Conservative and nationalist wings within the churches have held demonstrations in Athens and Moscow and claim that the cards will compromise national and religious identity. Many have gone so far as to say that identity numbers such as 666 are the “mark of the beast” from the Book of Revelation, the final book of the New Testament.

Archimandrite Iannuarii Ivliev, a professor of biblical studies at the St. Petersburg Theological Academy told the May edition of Neskuchny Sad, a Russian Orthodox magazine, that the obsession with symbols such as 666 are the result of a primitive interpretation of the Book of Revelation.

All that might be true, but it is beside the point. Let’s examine instead the salient point:

Patriarch Kirill II of the Russian Orthodox Church told a meeting of the Bishop’s Council of the Russian Orthodox in February that “the church understands the position of people who do not wish to be subject to control that makes it possible to gather all-encompassing information about their private life, and could in the long-term be used to discriminate against citizens based on their world view.”

I’m with Pat. Kirill on this one. Why would Europeans want to relinquish all their private information to EU bureaucrats? Think of it this way: Do Americans want all their health information open to committees of bureaucrats appointed by such people as HHS Secretary Kathleen Sebelius, Hillary Clinton, John Kerry, or Barbara Boxer and the like? I don’t. And what happens if radical secularists gain control of the government? What happens if the moral foundation of culture is inverted and Christian values are outlawed, and action against the outlaws will appear the rationale and sane action to take? This is precisely Pat. Kirill’s warning and it is one we need to think long and hard about.

Source: The Christian Century | Sophia Kishkovsky

Moscow, April 26 (ENInews)–The Russian and Greek Orthodox churches are objecting to plans in both countries to introduce electronic national identity cards intended to streamline bureaucracy and, in the case of Greece, facilitate integration into the European Union.

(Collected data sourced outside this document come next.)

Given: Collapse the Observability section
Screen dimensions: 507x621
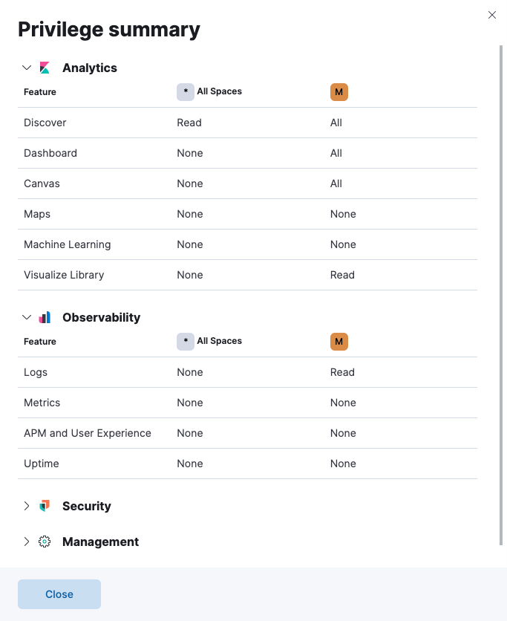Looking at the screenshot, I should (x=27, y=317).
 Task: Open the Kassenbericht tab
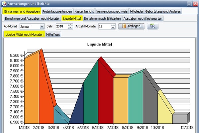pos(84,11)
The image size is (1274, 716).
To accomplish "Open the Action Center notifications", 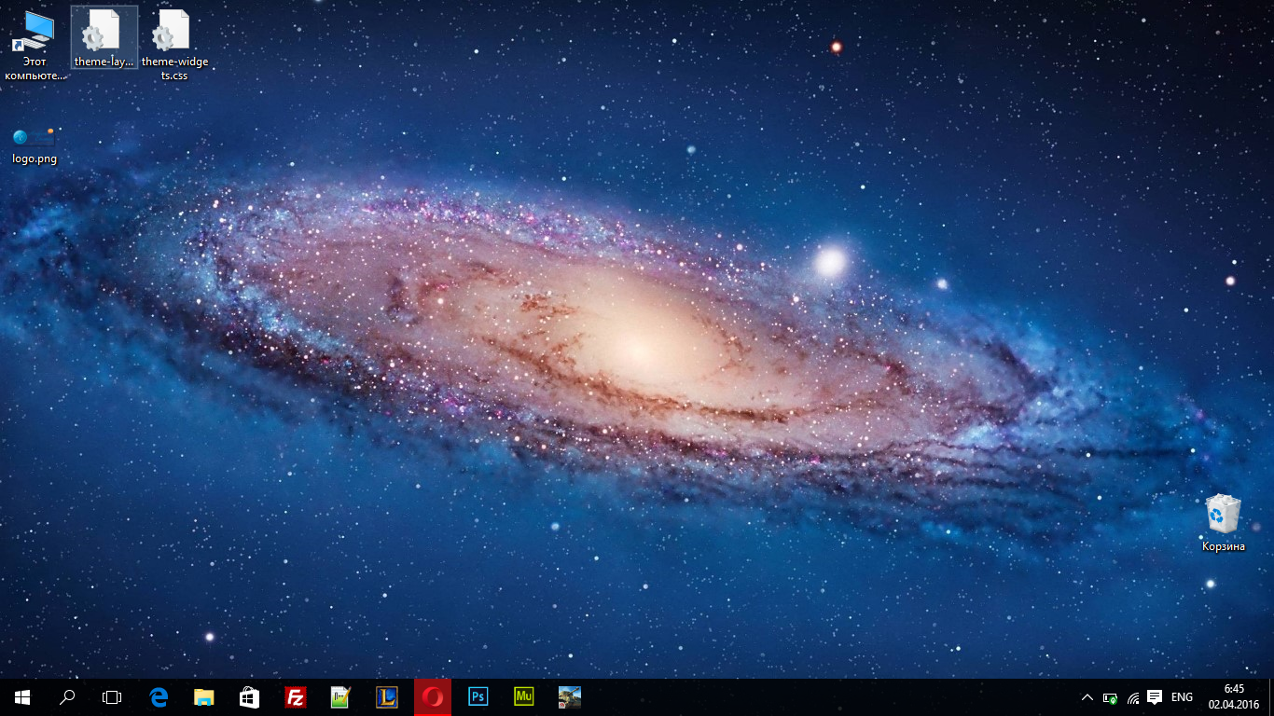I will pos(1155,697).
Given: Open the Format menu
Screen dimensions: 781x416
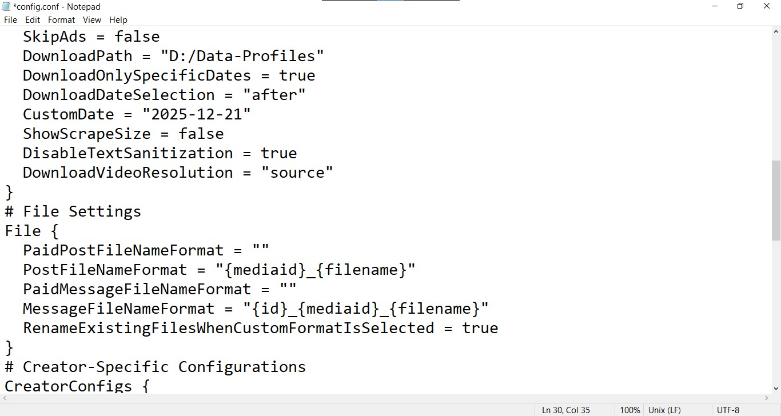Looking at the screenshot, I should tap(61, 20).
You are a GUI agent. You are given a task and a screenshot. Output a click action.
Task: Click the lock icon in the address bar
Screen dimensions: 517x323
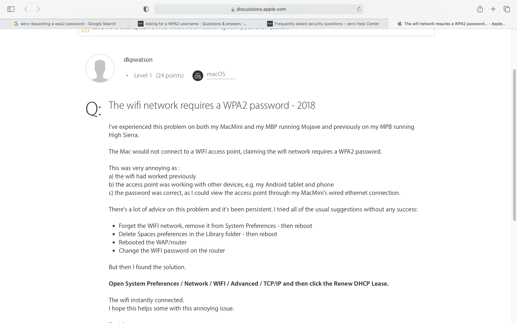tap(233, 9)
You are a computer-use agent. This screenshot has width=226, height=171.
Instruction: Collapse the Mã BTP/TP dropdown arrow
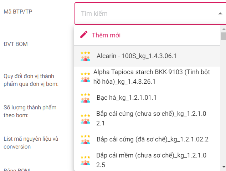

Church officials are demanding close study of the cards and asking that authorities make them optional. They say that the personal and financial information that would be consolidated on the microchips in the cards could be manipulated to discriminate against believers.

In an interview with Rossiiskaya Gazeta, an official government newspaper, earlier this month, Metropolitan Hilarion of Volokolamsk, chairman of the Moscow Patriarchate’s Department of External Church Relations, said: “Credit cards, which a person uses to take money from a bank machine or for payment in a store, are one thing, but a personal card in which all the information about a person’s life and activities will be entered, about his bank accounts, health and travels is a different matter. These are different grades of state control over people.”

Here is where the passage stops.